Quando inizia la nostra storia, di Federico Rampini


  • Giovanna D'Arbitrio

Una citazione tratta dal De Oratoredi Cicerone ci guida alla lettura del libro:”Historia vero testis temporum, lux veritatis, vita memoriae, magistra vitae, nuntia vetustatis”.Tale concetto della storia “maestra di vita”, viene ribadita anche nell’Introduzione, in cui Federico Rampini (Quando inizia la nostra storia – Mondadori) sottolinea che “ci sono svolte nel passato che hanno disegnato il mondo in cui viviamo”.

 

Appare urgente quindi riscoprire la storia come guida, poiché chi non la conosce è condannato a ripeterne gli errori, dal momento che “i vincoli del passato comandano il mondo”. Se impariamo a decifrare gli antefatti, a misurarne il peso sulle nostre scelte di oggi, acquisiamo maggiore lucidità e profondità”.

 

Tali significative premesse ci conducono alla scoperta di 9 interessanti capitoli:1) 1979-2018. Nascita (e tramonto?) degli islamismi moderni ;2) 1972 Nixon-Mao. 2018:Trump-Kim; 3)1963-67:l’eredità terribile del lungo sessantotto americano; 4) 1948:muore un impero, nasce Israele; 5)1845-1870: la Grande Fame irlandese da Karl Max a Donald Trump; 6)1869. Il canale di Suez, Jules Verne e la nascita del globalismo; 7)1839-1860: le guerre dell’oppio e la lunga rivincita cinese; 8)1600-2008: dalla Compagnia delle Indie a Lehman Brothers; 9)1450 (Gutemberg), 1492 (colombo), 1648 (Pace di Vestfalia): le tre date della modernità.

 

Il libro si conclude nell’’Epilogo con un invito al dubbio e all’umiltà attraverso due citazioni: la prima riporta i versi di Montale “Ah l’uomo che se ne va sicuro/agli altri ed a se stesso amico/e l’ombra sua non cura che la canicola/stampa sopra uno scalcinato muro/non domandarti formula che mondi possa aprirti…; la seconda  riguarda il libro “Città invisibili” di Italo Calvino in cui l’immenso impero di Kublai Khan diventa il simbolo della caducità di glorie e conquiste terrene, poiché arriva un momento anche nella vita degli imperatori in cui all’orgoglio per i territori conquistati segue un “senso di vuoto” per la consapevolezza dello sfacelo al quale son destinati per incancrenita corruzione e accumulo di errori ereditati dagli avversari sconfitti.

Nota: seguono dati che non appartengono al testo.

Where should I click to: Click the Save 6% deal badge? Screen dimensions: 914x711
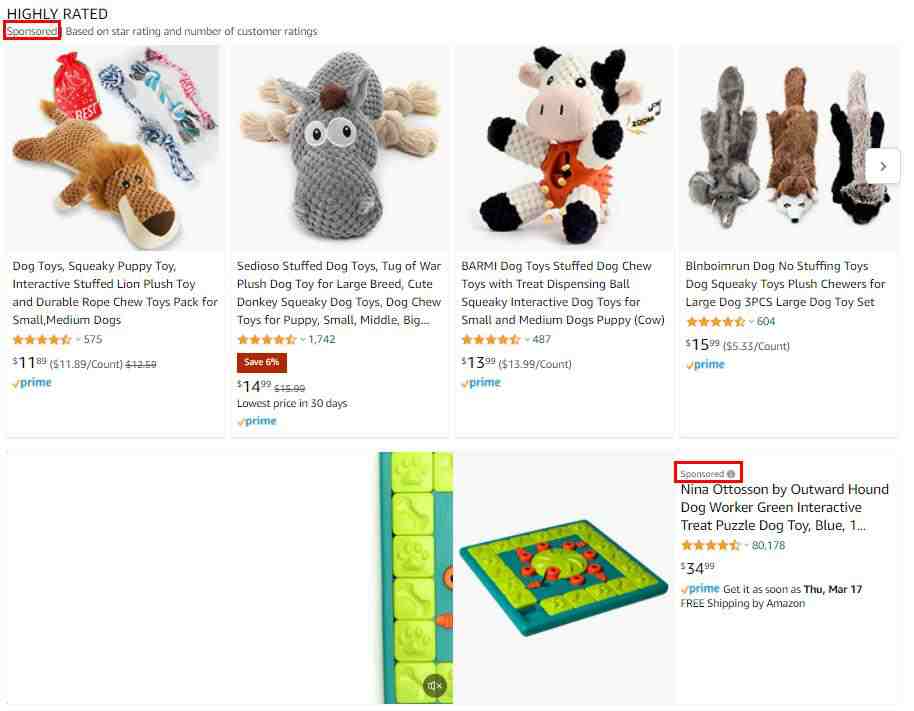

Anche gli imperi che sfuggono “al morso delle termiti”.

 

Secondo l’autore, anche questo suo libro non nasce “a tavolino”, in quanto le letture del passato si fondono con i racconti dei suoi viaggi di “nomade globale” che lo hanno condotto dalla profonda provincia americana trumpista al cuore islamico di Harlem, dall’Iran a Israele e alla Palestina, dalla Cina alla Silicon Valley californiana. E d’altra parte l’avventura a ritroso nel tempo sollecita domande: Che cosa lega l'invenzione della stampa moderna (Gutenberg) nel 1450, la Riforma protestante di Lutero e quel primo esperimento di globalizzazione che furono le grandi esplorazioni navali? È possibile paragonare Facebook o Instagram alle altre rivoluzioni della comunicazione? Che distanza c'è tra quella Età del Caos che chiamiamo Rinascimento, i suoi Savonarola, e i populismi di oggi? E perché la riscoperta dello Stato-nazione ci sembra un regresso, mentre con la Pace di Vestfalia fu un approdo di stabilità?” 

 

Come nel precedente libro Le linee rosse, Rampini si è servito di “mappe di decifrazione”, soffermandosi in particolare su alcune date-chiave che evidenziano legami tra eventi epocali del passato e il nostro presente. Nel risvolto di copertina pertanto si legge: “La nascita nel 1600 della Compagnia delle Indie, azienda privata a cui l'Inghilterra assegna il grosso del suo impero, in queste pagine diventa l'inizio di una storia del capitalismo che si dipana fino al crac di Lehman e alla grande crisi del 2008 da cui non siamo ancora usciti. La guerra dell'oppio (1840) spiega lo spirito di rivincita che anima oggi la Cina. Il 1869 vede la nascita del Canale di Suez, che ispira Il giro del mondo in ottanta giorni di Jules Verne: non solo un romanzo d'avventura, ma l'avvento del globalismo come ideologia. In tema d'immigrazione, si parte dal 1870: la Grande Fame degli irlandesi e quello che, secondo Marx, dovrebbe insegnarci. Il 1948 segna la fine dell'impero britannico e della sua pretesa di fagocitare quello ottomano: una vicenda di cui settant'anni dopo la questione israelo-palestinese porta ancora le cicatrici. Esplorando gli anni 1963-67, riaffiora la terribile e seducente eredità del lungo Sessantotto americano, l'inizio di quella «guerra civile sui valori» tuttora in corso. L'incontro di Nixon con Mao Zedong nel 1972 innesca una reazione a catena che sfocia nel protezionismo di Donald Trump. E l'anno 1979 concentra tre eventi formidabili: la rivoluzione degli ayatollah in Iran, la svolta reazionaria dell'Arabia Saudita, l'invasione sovietica in Afghanistan, un triangolo dove viene piantato il seme degli islamismi moderni”. 

 

Il libro è senz’altro molto interessante e dovrebbe essere letto soprattutto dai giovani, poiché come ha afferma lo stesso Rampini in un’intervista, purtroppo la storia non viene insegnata  a scuola in modo approfondito come un tempo e pertanto oggi le nuove generazioni sono molto ignoranti in tal campo.